The queries should be modified with `INDEXED BY`, e.g.:
```sql
-- With INDEXED BY
sqlite> SELECT MIN(source_epoch) FROM signed_attestations indexed by signed_attestations_idx_1 WHERE validator_id = 54;
QUERY PLAN
`--SEARCH TABLE signed_attestations USING COVERING INDEX signed_attestations_idx_1
133
Run Time: real 0.008 user 0.006468 sys 0.000842
-- Without INDEXED BY
sqlite> SELECT MIN(source_epoch) FROM signed_attestations WHERE validator_id = 54;
QUERY PLAN
`--SEARCH TABLE signed_attestations USING INDEX sqlite_autoindex_signed_attestations_1 (validator_id=?)
133
Run Time: real 0.858 user 0.038519 sys 0.163293
```
**But,** if we fork Lighthouse I would rework the whole database because SQLite is a poor man's relational database (with long history of improvements).

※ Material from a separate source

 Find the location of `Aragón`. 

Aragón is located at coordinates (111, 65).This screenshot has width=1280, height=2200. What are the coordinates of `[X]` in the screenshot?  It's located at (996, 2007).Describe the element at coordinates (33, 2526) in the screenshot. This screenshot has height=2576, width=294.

Even moving it to PostgreSQL would be much better.
### Locking
Lighthouse uses exclusive locking for transactions, i.e. write and read queries block each other. That is, while one single attestation is being checked, which may take up to two seconds, others have to wait. Instead, Lighthouse should permit concurrent read access.
### Caching
https://www.sqlite.org/pragma.html#pragma_cache_size
Thankfully, there's a cache in SQLite. Unfortunately, it is small by default: 2,048,000 bytes. Our table in question takes 2,371,887,104 bytes. (`SELECT SUM("pgsize") FROM "dbstat" WHERE name='signed_attestations';`)
To increase cache size, we will have to modify Lighthouse because PRAGMAs are connection-wise and not persistent.